Stored items:
++++++

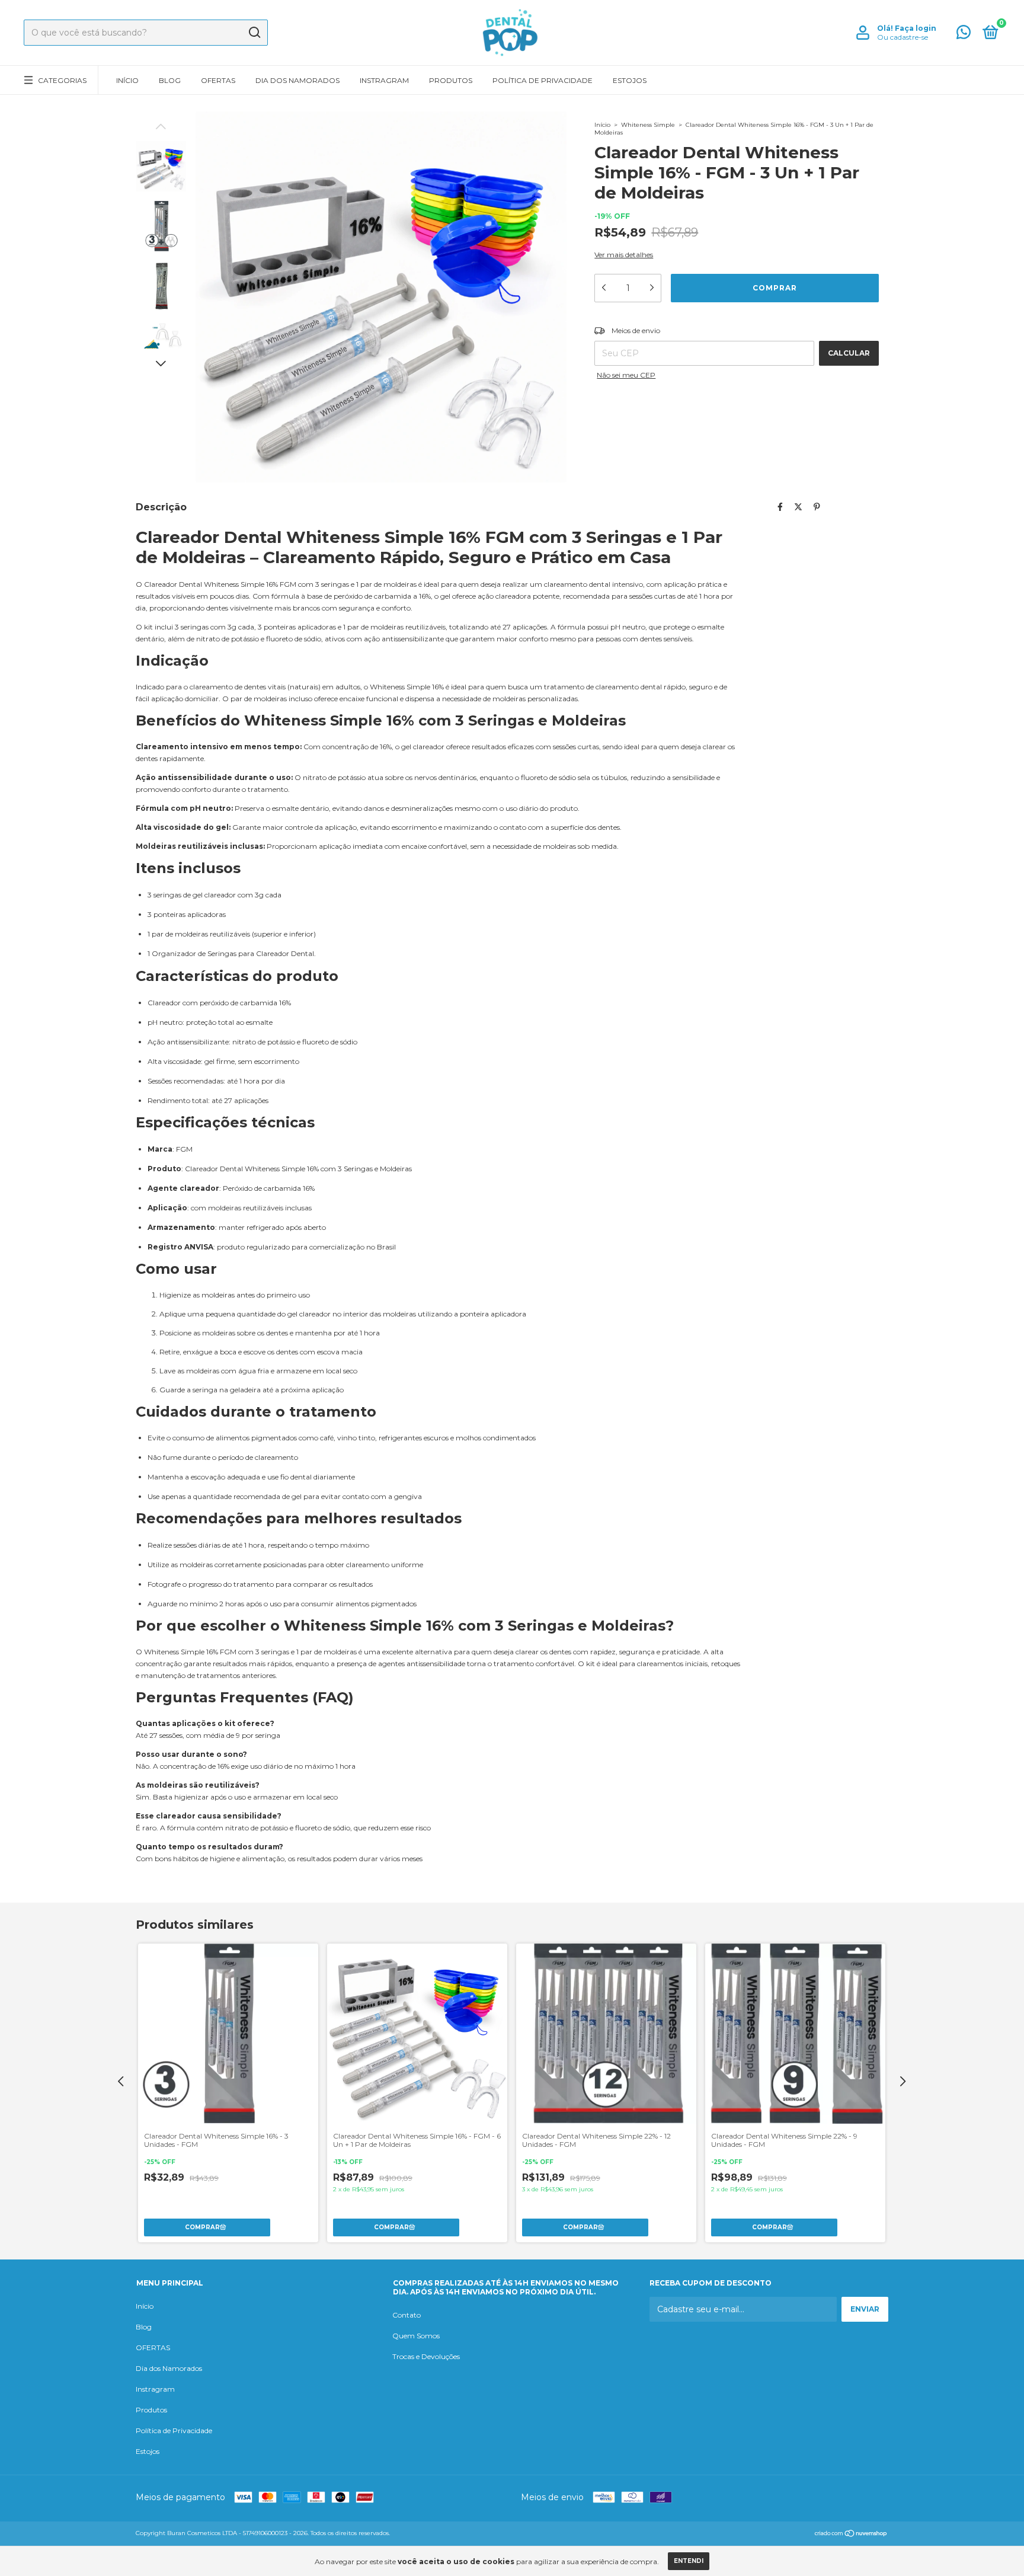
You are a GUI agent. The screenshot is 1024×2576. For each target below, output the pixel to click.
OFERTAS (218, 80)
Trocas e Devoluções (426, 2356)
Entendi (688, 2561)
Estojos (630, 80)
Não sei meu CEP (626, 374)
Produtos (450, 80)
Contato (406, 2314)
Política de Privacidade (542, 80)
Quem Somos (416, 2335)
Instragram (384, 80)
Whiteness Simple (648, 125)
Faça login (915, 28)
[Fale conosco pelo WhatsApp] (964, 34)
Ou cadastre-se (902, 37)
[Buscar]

++++++

What is expected -
Find the line containing "[Fale conosco pelo WhatsApp] (964, 34)" in the data above. Please transcribe it and every line after it, exactly.

Finished task -
[Fale conosco pelo WhatsApp] (964, 34)
Ou cadastre-se (902, 37)
[Buscar]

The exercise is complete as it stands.